Work task => Your reproduction of the entries should be exact and should contain no pictures.
[[ Dataset records, beginning ]]
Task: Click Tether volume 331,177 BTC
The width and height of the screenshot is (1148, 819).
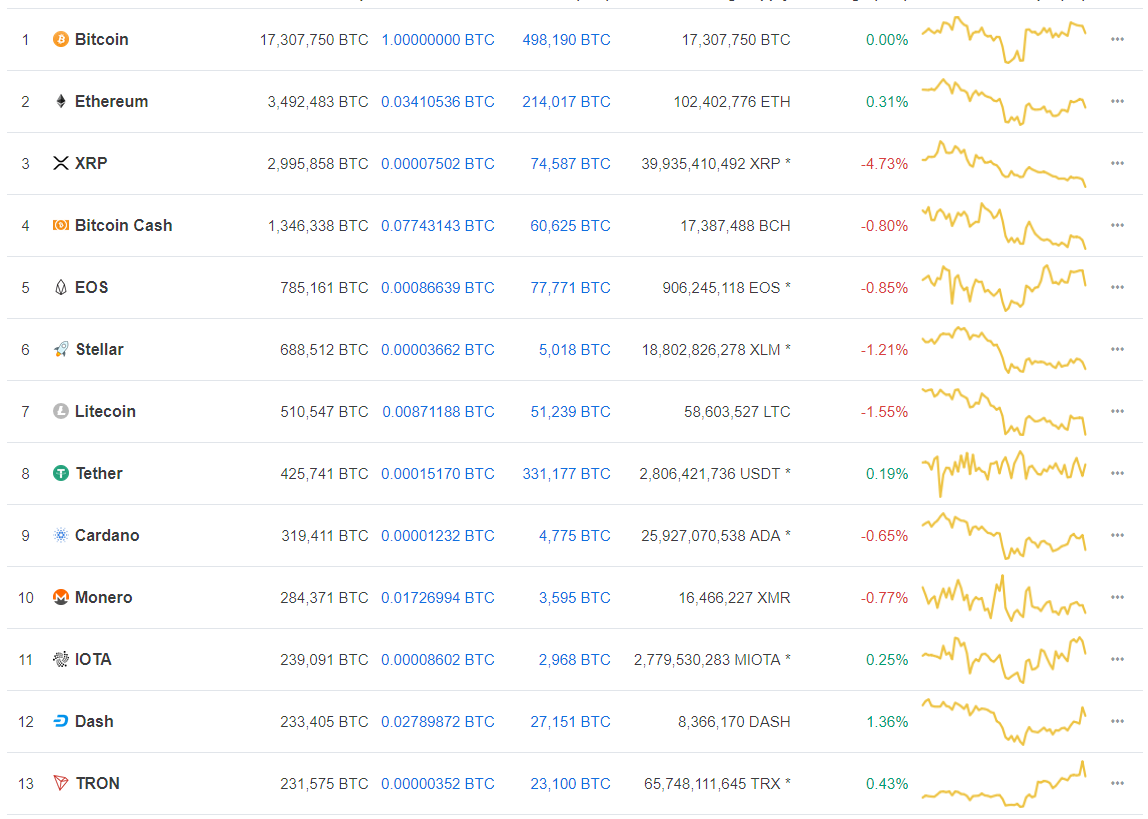Action: pos(566,474)
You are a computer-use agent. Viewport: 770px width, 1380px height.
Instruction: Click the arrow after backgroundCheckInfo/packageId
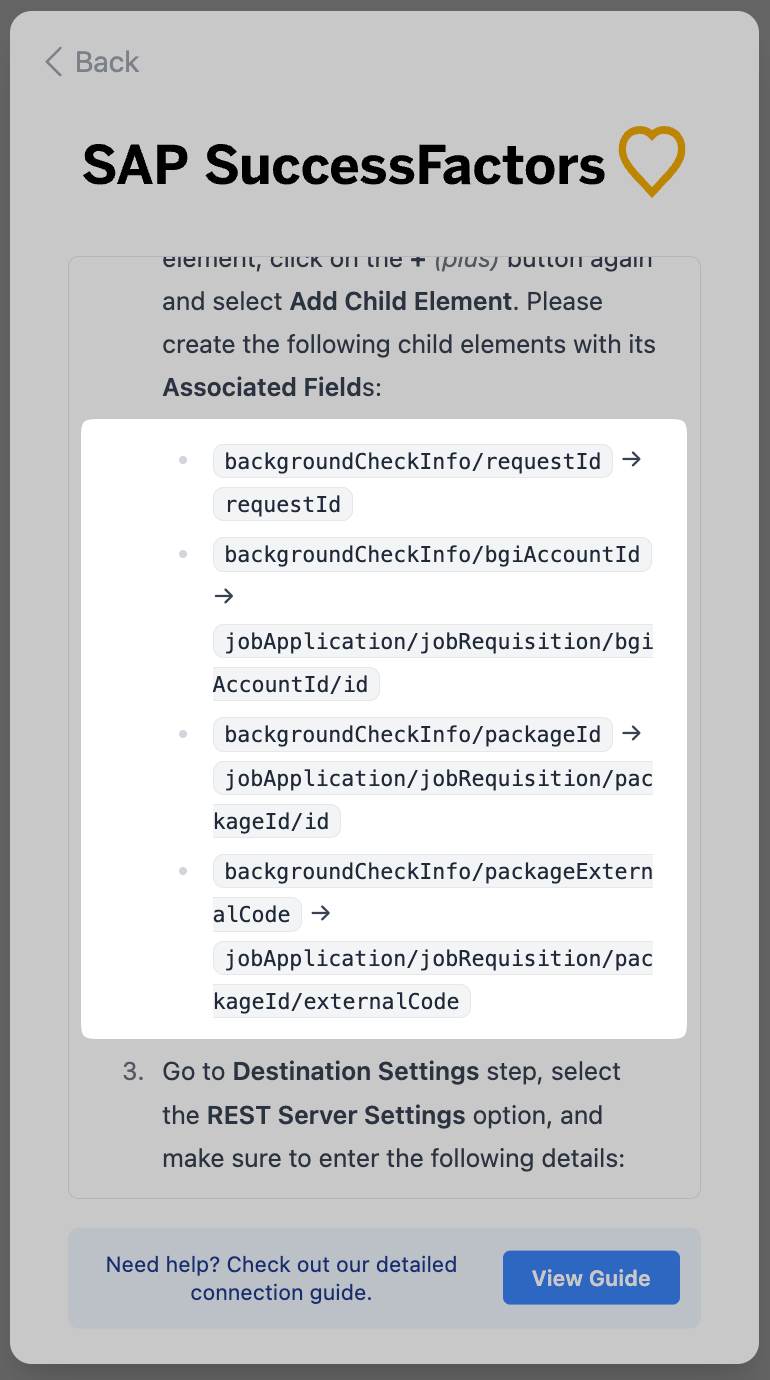pos(631,733)
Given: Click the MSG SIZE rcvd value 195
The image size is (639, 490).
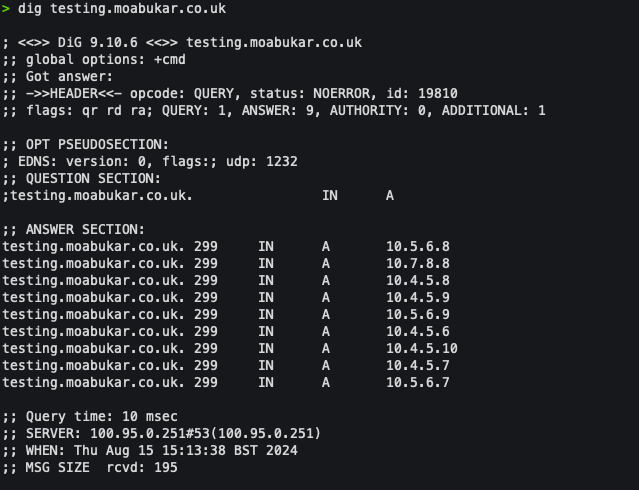Looking at the screenshot, I should [165, 467].
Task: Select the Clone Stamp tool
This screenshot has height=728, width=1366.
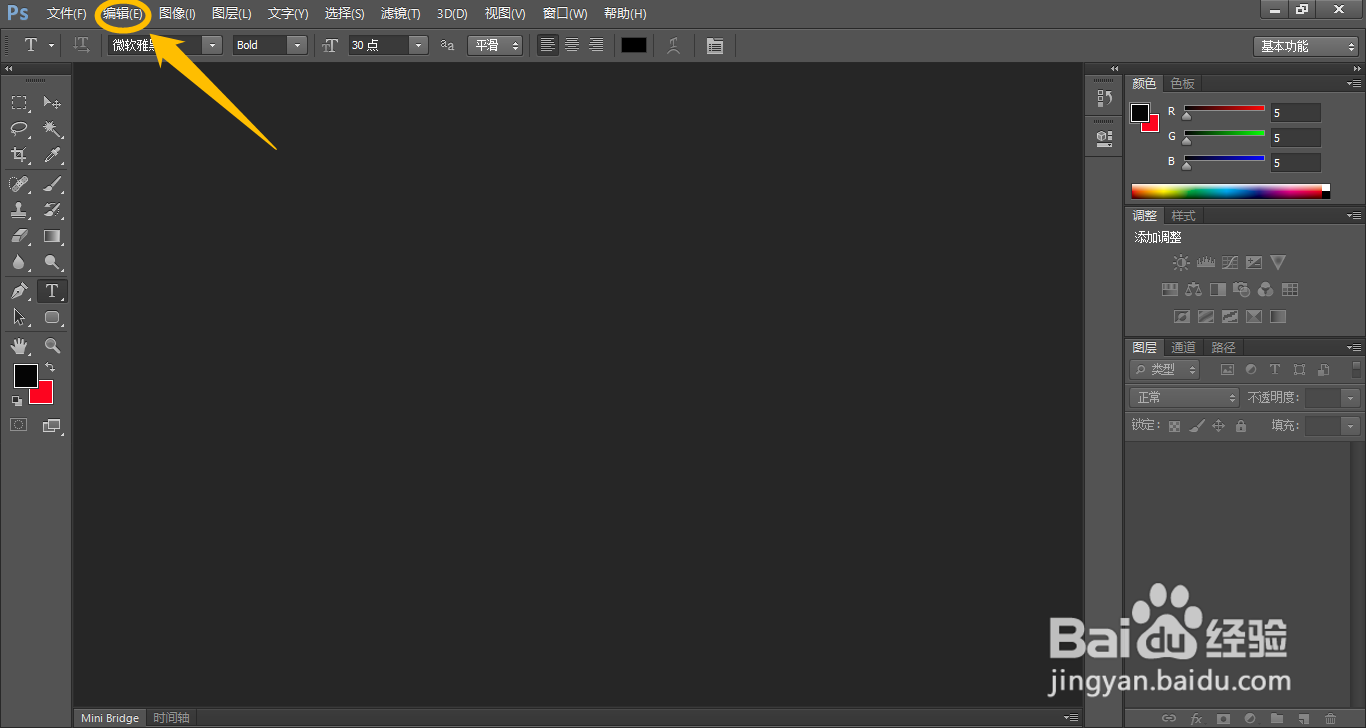Action: click(x=19, y=210)
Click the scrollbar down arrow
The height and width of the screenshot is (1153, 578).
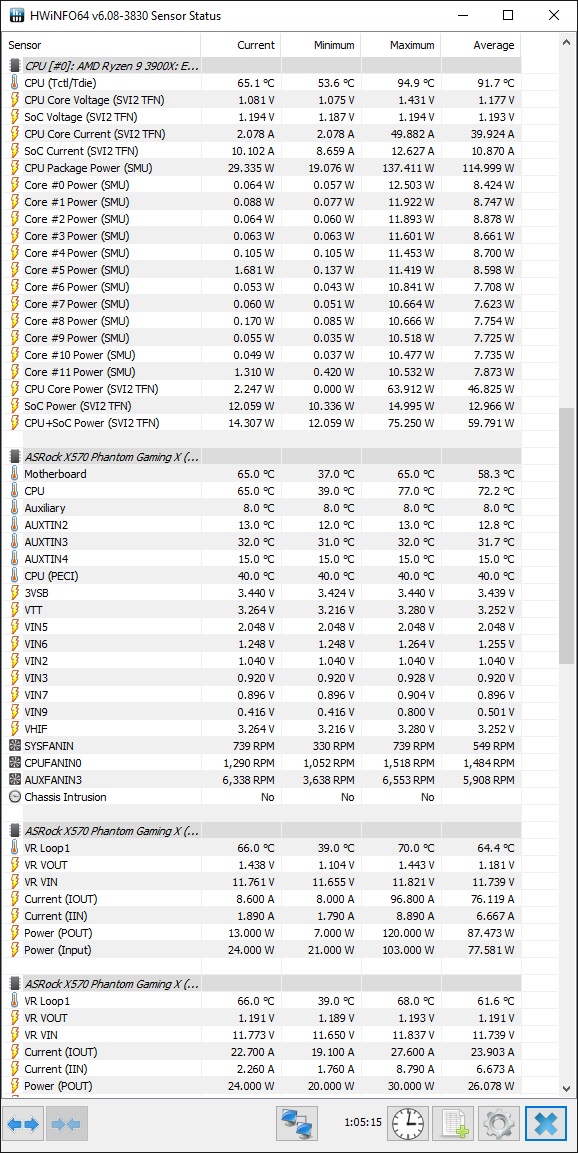pyautogui.click(x=566, y=1088)
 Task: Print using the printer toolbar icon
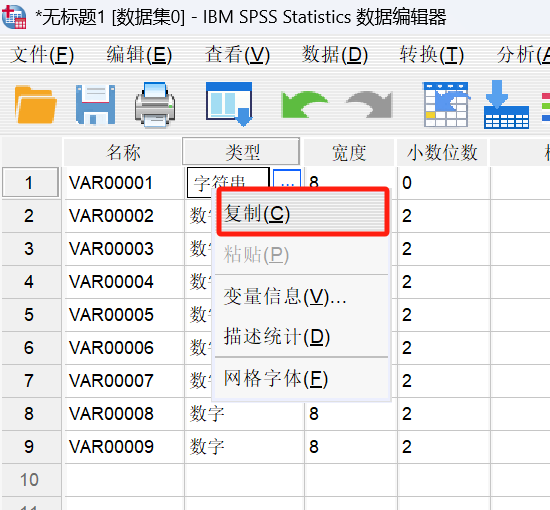click(155, 105)
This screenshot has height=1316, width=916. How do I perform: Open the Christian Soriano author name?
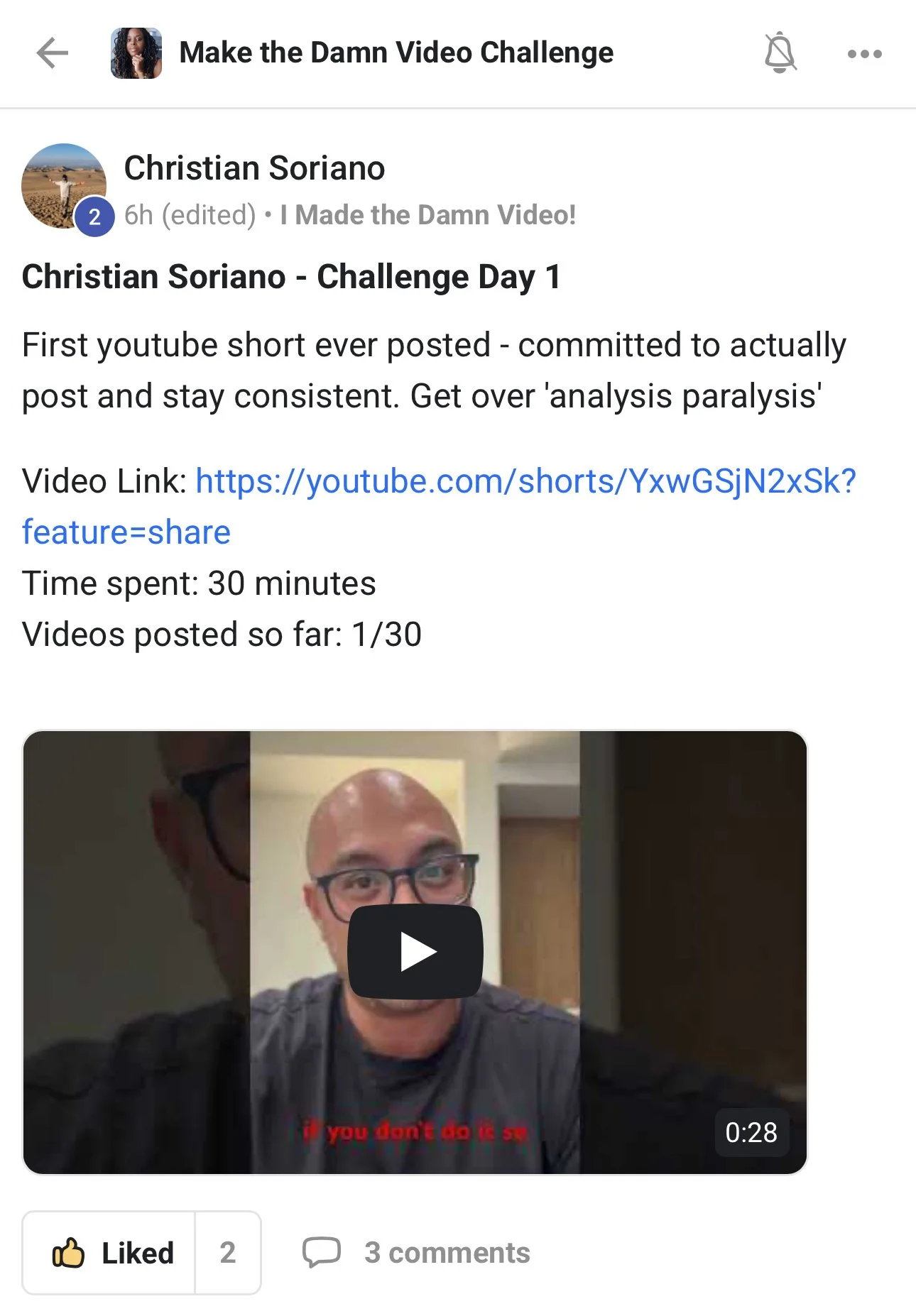[x=254, y=168]
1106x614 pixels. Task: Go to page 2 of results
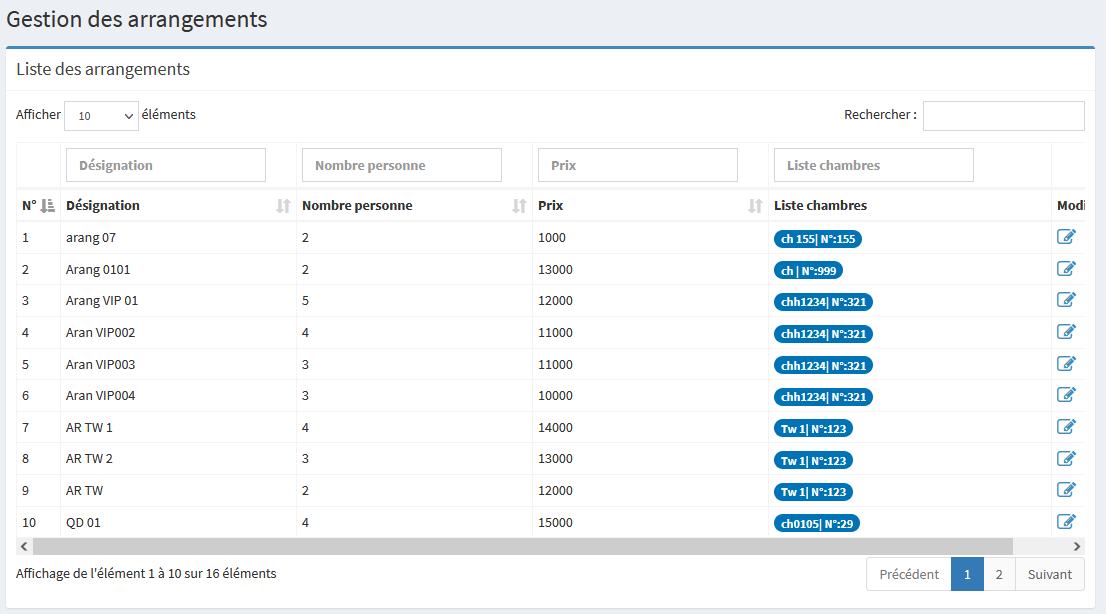click(x=999, y=574)
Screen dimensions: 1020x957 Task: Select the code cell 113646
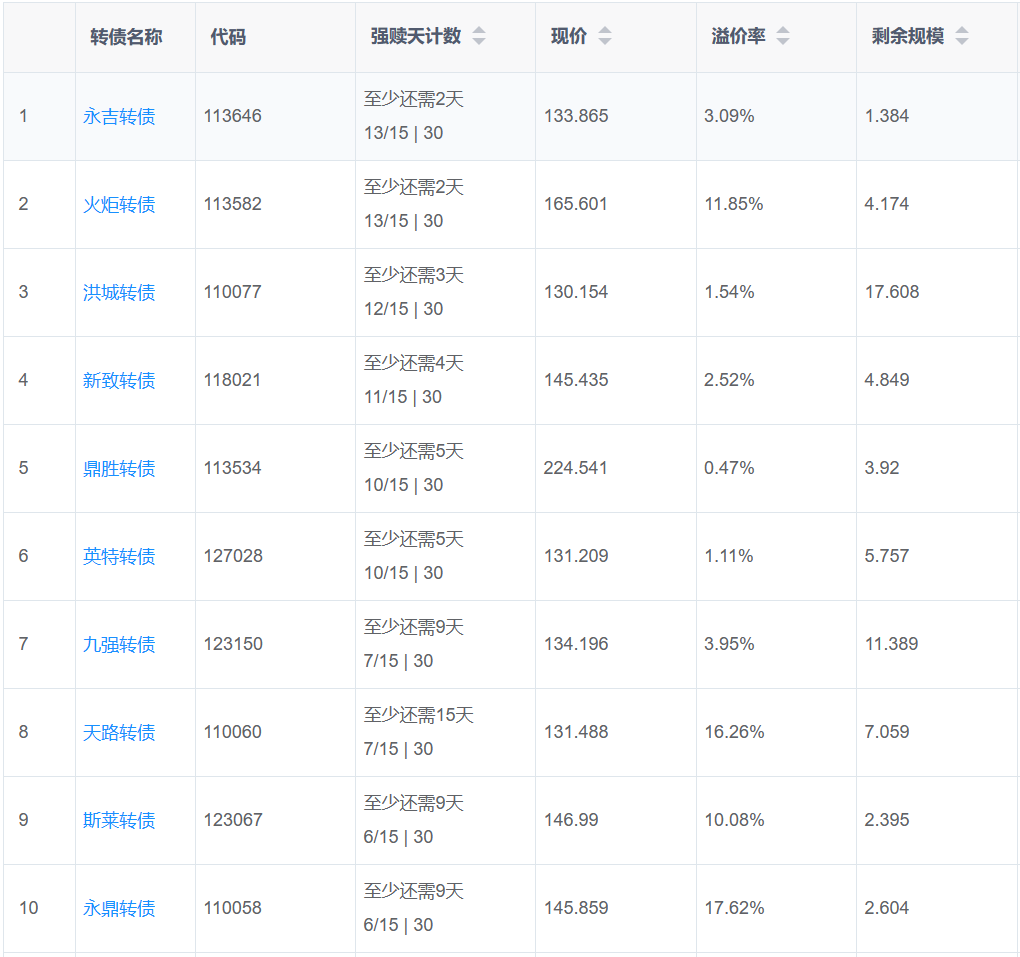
[[ Dataset records, end ]]
Task result =>
Task: Click Tether volume 331,177 BTC
The width and height of the screenshot is (1148, 819).
Action: pos(566,474)
You are a computer-use agent. Viewport: 770px width, 1380px height.
Instruction: Click the arrow after backgroundCheckInfo/packageId
pos(631,733)
Given: Click the MSG SIZE rcvd value 195
The image size is (639, 490).
Looking at the screenshot, I should [165, 467].
Task: Select the Clone Stamp tool
This screenshot has height=728, width=1366.
Action: click(x=19, y=210)
Click the scrollbar down arrow
The height and width of the screenshot is (1153, 578).
pyautogui.click(x=566, y=1088)
 Task: Print using the printer toolbar icon
click(155, 105)
This screenshot has height=1316, width=916. How do I perform: Open the Christian Soriano author name?
[x=254, y=168]
1106x614 pixels. Task: Go to page 2 of results
click(x=999, y=574)
Screen dimensions: 1020x957 Task: Select the code cell 113646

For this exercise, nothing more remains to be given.